The point-slope form is a way to write the equation of a line. It is useful when you know the slope of a line and one point on the line. The form is written as:

• \( y - y_1 = m(x - x_1) \)

Here, \(m\) represents the slope of the line, and \((x_1, y_1)\) is a given point on the line.
To use this form

• Replace \(x_1\) and \(y_1\) with the coordinates of the point.
• Replace \(m\) with the slope.

This gives you the equation specific to the line passing through the known point.
In our exercise, the point given is \((-1,0)\) and the slope is \(\frac{3}{4}\). So, we substitute these values into the formula like so:

• \(y - 0 = \frac{3}{4}(x - (-1))\)

This form can then be simplified to help plot or understand the line's behavior.

The y-intercept is where the line crosses the y-axis on a graph.
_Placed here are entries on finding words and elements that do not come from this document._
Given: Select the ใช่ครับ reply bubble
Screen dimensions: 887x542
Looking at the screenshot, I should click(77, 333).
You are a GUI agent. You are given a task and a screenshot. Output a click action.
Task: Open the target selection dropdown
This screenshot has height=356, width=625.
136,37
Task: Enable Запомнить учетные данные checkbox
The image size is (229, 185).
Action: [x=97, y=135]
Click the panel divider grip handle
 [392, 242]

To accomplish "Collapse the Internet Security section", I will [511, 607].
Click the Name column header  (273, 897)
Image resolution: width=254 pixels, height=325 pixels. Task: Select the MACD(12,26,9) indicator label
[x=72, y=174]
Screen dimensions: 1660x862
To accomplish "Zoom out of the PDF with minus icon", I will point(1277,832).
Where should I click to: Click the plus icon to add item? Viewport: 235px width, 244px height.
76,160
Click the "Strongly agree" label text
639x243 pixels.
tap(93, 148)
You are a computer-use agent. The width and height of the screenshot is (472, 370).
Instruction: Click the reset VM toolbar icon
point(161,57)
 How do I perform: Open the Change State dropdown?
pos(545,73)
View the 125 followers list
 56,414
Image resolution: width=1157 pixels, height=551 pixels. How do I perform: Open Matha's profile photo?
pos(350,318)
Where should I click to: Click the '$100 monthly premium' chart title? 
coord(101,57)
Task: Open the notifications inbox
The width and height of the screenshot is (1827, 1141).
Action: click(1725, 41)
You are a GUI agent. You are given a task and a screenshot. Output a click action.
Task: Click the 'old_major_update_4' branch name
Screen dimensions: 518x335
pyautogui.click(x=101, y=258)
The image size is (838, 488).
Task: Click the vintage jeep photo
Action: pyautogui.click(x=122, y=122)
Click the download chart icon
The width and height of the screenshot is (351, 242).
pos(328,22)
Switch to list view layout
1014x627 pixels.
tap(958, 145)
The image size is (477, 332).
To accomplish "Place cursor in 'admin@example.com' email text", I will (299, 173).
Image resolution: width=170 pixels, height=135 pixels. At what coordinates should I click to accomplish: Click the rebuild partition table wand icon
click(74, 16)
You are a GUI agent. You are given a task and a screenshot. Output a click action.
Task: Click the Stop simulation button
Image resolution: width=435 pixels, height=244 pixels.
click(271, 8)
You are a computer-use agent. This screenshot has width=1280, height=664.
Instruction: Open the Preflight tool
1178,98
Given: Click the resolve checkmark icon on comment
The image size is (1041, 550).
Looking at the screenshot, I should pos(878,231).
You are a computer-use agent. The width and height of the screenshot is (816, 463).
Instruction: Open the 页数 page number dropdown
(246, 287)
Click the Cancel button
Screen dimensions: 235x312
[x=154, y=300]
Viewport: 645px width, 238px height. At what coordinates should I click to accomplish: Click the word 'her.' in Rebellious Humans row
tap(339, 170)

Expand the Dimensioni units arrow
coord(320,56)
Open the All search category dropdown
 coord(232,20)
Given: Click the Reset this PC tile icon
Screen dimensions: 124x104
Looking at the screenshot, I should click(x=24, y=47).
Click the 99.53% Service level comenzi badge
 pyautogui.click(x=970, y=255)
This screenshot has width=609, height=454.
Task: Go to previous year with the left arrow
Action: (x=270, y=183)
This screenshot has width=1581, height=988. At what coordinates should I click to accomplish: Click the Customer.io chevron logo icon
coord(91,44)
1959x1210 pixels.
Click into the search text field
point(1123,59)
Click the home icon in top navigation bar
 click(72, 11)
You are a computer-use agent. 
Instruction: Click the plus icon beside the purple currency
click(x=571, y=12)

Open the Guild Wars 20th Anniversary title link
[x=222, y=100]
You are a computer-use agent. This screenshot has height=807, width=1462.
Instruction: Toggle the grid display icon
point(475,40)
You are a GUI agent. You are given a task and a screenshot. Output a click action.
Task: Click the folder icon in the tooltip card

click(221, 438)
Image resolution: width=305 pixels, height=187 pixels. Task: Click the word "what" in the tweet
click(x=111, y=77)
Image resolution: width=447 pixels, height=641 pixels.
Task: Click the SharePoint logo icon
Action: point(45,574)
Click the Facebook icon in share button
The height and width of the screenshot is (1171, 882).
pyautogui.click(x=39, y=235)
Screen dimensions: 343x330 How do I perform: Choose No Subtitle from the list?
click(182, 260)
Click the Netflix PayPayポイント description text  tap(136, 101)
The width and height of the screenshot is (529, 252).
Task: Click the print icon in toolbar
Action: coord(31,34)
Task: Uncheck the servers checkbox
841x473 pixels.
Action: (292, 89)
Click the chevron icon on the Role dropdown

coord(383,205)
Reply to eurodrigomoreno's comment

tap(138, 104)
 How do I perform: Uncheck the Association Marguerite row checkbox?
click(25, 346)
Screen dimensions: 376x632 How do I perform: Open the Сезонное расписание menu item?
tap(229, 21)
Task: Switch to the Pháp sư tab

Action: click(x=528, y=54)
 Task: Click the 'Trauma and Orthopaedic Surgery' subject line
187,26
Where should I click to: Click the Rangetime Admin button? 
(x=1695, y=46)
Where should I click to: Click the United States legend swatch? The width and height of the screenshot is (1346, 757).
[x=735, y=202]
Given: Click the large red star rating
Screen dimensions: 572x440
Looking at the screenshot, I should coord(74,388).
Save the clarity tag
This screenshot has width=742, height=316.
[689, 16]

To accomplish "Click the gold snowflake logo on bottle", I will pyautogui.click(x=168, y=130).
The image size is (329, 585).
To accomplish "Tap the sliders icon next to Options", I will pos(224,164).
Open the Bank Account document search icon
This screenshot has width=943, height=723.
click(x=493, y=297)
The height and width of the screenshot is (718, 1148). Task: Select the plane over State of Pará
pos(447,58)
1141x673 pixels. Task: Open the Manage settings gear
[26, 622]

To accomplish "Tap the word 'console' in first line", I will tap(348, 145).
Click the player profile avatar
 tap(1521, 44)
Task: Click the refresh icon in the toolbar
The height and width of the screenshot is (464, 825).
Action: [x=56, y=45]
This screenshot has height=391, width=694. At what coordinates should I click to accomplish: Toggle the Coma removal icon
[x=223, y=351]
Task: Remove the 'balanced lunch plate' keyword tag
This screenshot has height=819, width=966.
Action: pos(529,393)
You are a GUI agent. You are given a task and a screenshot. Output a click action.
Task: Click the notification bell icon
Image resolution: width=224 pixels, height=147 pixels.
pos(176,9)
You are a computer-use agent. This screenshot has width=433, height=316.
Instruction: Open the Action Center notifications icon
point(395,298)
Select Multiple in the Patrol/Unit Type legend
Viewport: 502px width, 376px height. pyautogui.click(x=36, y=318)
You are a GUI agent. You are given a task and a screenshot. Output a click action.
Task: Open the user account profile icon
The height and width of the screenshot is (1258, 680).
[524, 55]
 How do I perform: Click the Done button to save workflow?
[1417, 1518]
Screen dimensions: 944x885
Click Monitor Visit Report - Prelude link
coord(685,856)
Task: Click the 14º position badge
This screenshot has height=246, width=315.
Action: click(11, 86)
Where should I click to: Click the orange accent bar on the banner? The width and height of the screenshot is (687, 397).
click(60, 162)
It is an important feature of a linear equation written in slope-intercept form \(y = mx + b\), where \(b\) is the y-intercept.
In a graph, the y-intercept tells us at what point the line meets the vertical axis. It provides a starting point to draw the rest of the line when you have the slope.
In the equation from our exercise \(y = \frac{3}{4}x + \frac{3}{4}\):

• The term \(\frac{3}{4}\) without the \(x\) is the y-intercept.

This means the line will cross the y-axis at \(y = \frac{3}{4}\). Knowing the y-intercept helps in quickly plotting the line on a graph because you immediately know a point on that line.

The slope of a line describes its steepness and direction, calculated as "rise over run." It is represented by \(m\) in the equation of a line. Slope is a crucial aspect because it tells you how the line rises or falls as you move along it.

• A positive slope means the line rises from left to right.
• A negative slope means the line falls from left to right.
• A zero slope means the line is horizontal.
• An undefined slope means the line is vertical.

The slope formula is \(m = \frac{\text{change in } y}{\text{change in } x}\).
For our exercise, the slope \(m\) is \(\frac{3}{4}\). This indicates that for every 4 units you move right along the x-axis, the line moves up 3 units. Using these small movements, you can plot the line by starting from one point and using the slope to find another point.